Once the line with "Task: Click Ninh Bình's first grey draw icon" has been located in the records below, set down that line and all subsequent lines exactly, omitting the pictures.

Extracted records
==============================

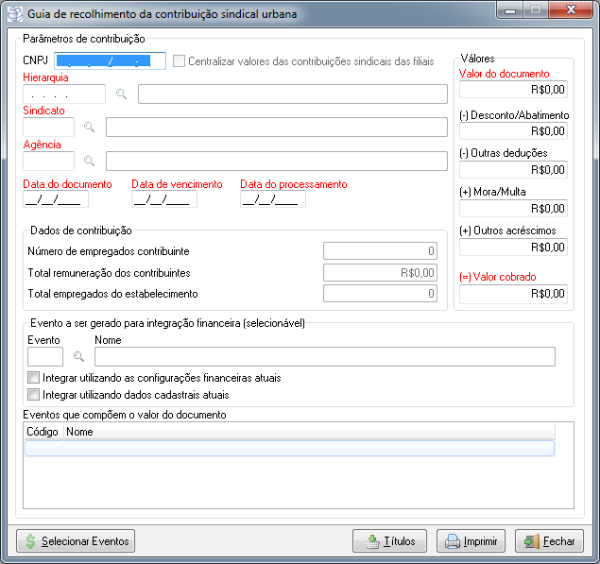The height and width of the screenshot is (564, 600).
Task: Click the Agência search magnifier icon
Action: [x=89, y=161]
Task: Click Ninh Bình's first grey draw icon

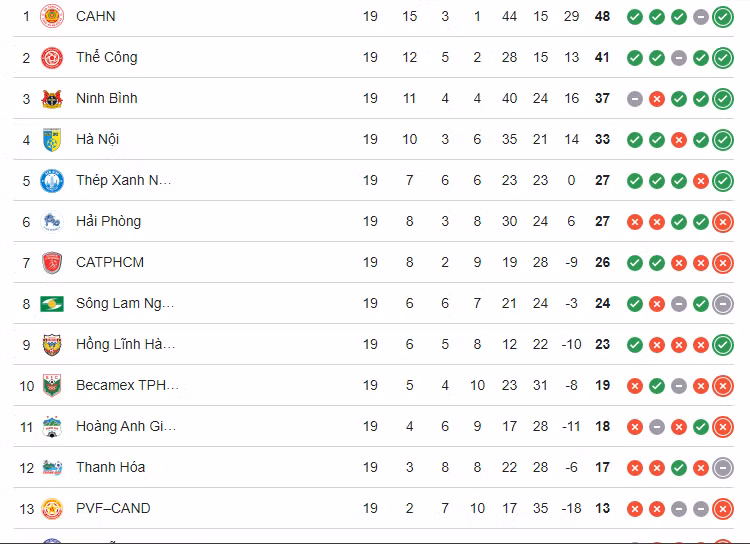Action: (x=634, y=98)
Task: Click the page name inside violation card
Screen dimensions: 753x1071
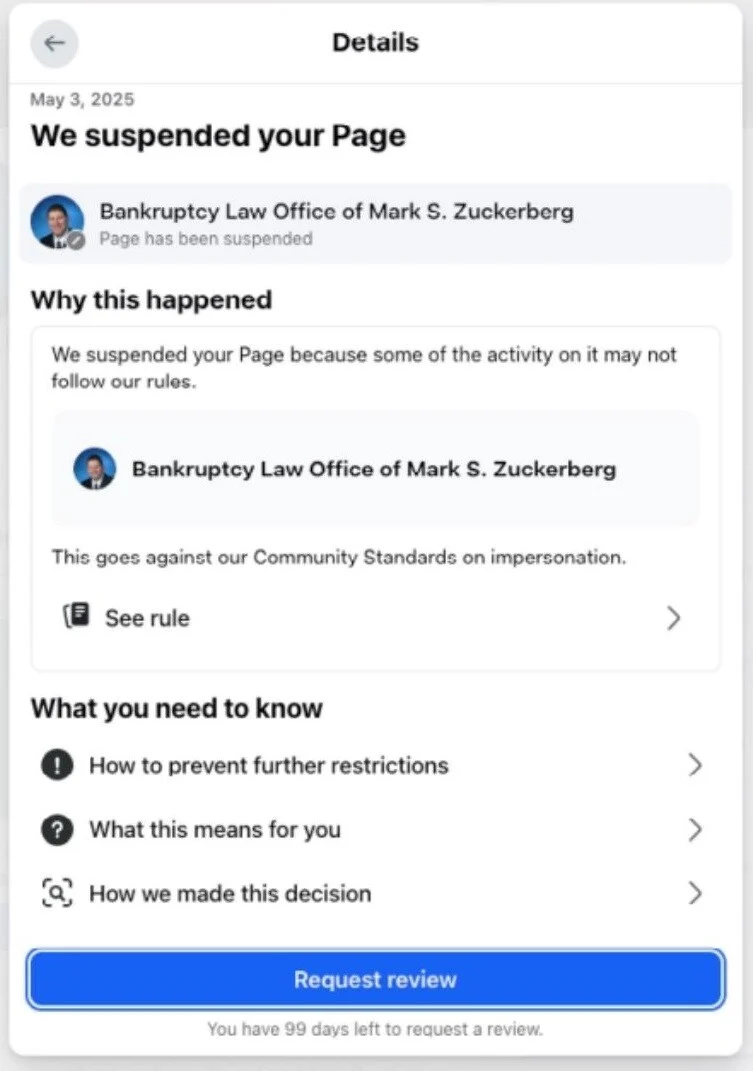Action: tap(374, 469)
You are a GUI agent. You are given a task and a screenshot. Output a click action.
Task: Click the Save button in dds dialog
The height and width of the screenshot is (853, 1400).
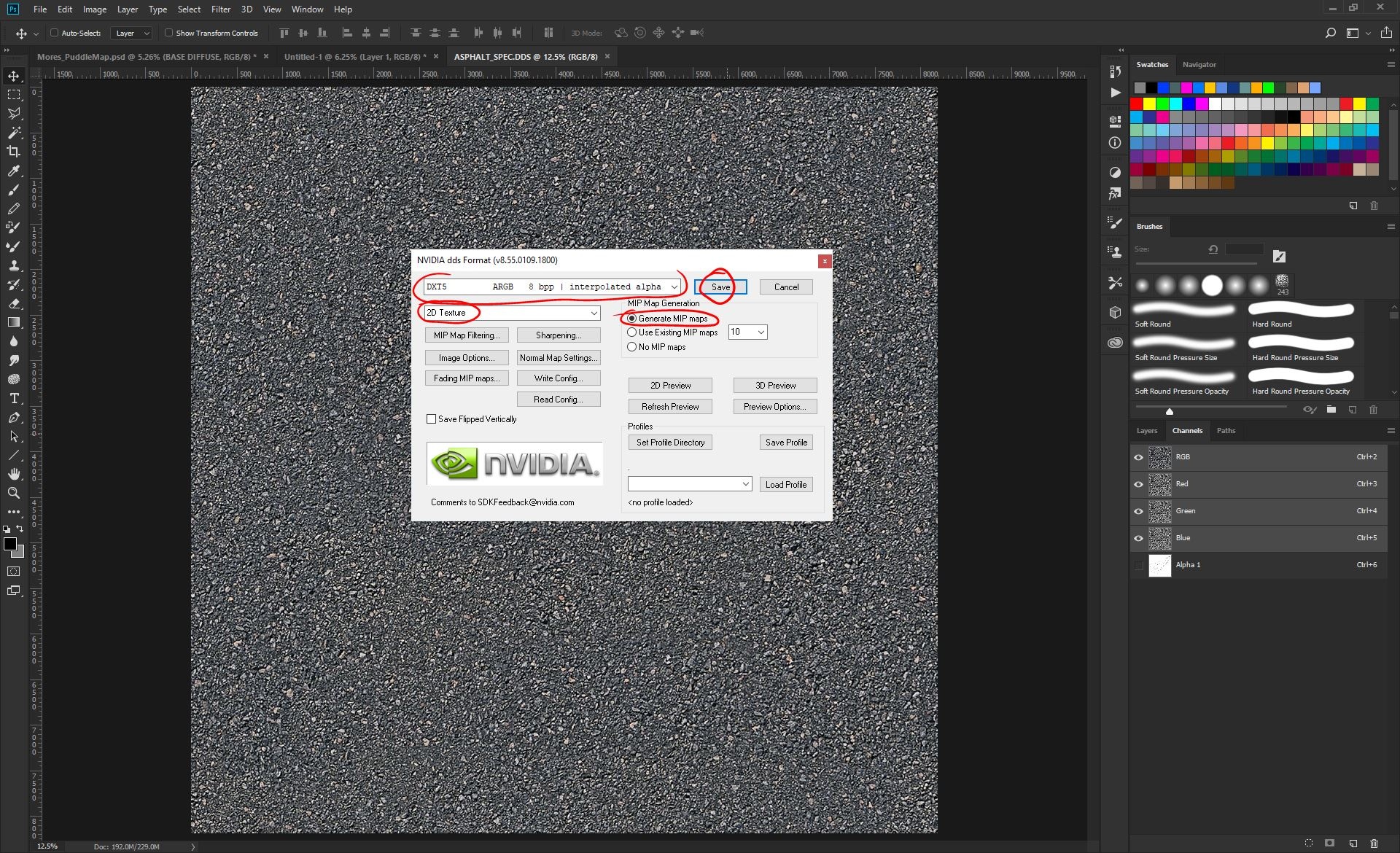click(x=720, y=287)
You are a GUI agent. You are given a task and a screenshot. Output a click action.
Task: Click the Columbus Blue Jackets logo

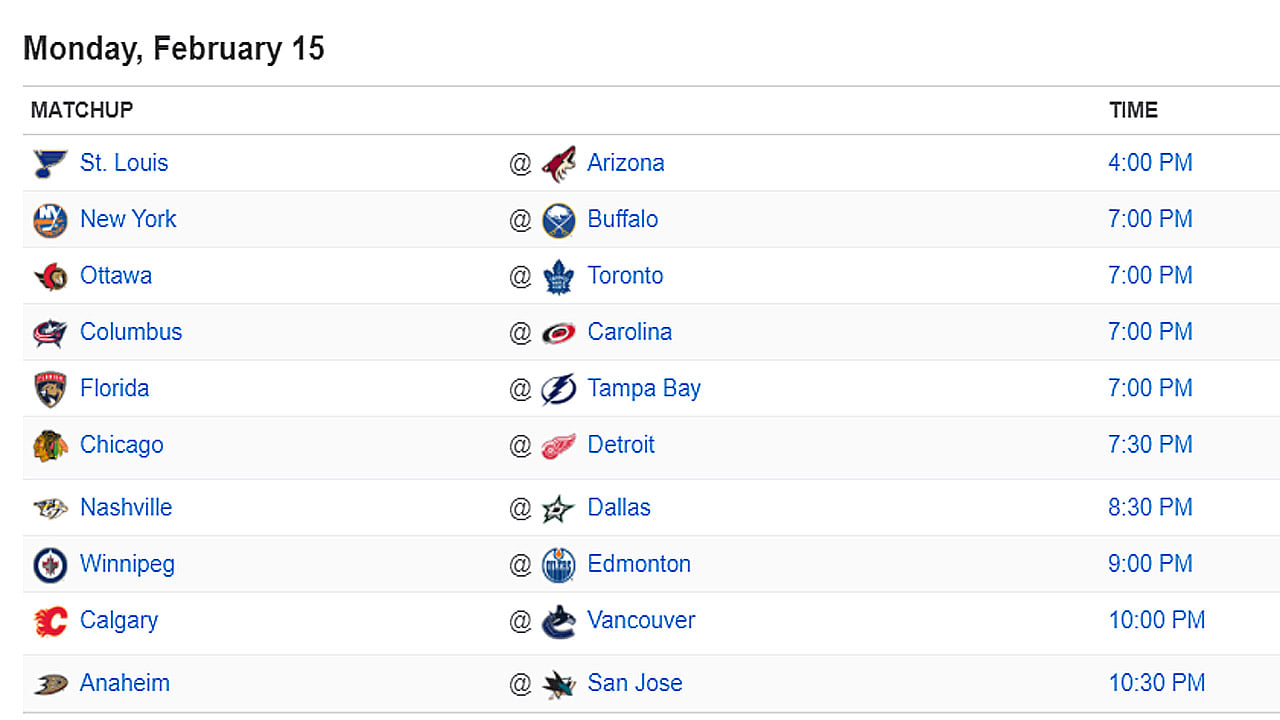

==============================

**Answer below:**
Task: Click Ninh Bình's first grey draw icon

Action: (x=634, y=98)
Task: Click the page name inside violation card
Screen dimensions: 753x1071
Action: tap(374, 469)
You are a GUI agent. You are given a task and a screenshot. Output a click action.
Task: Click the Save button in dds dialog
The height and width of the screenshot is (853, 1400).
click(x=720, y=287)
You are a GUI agent. You are given a task and a screenshot. Output a click action.
Task: Click the Columbus Blue Jackets logo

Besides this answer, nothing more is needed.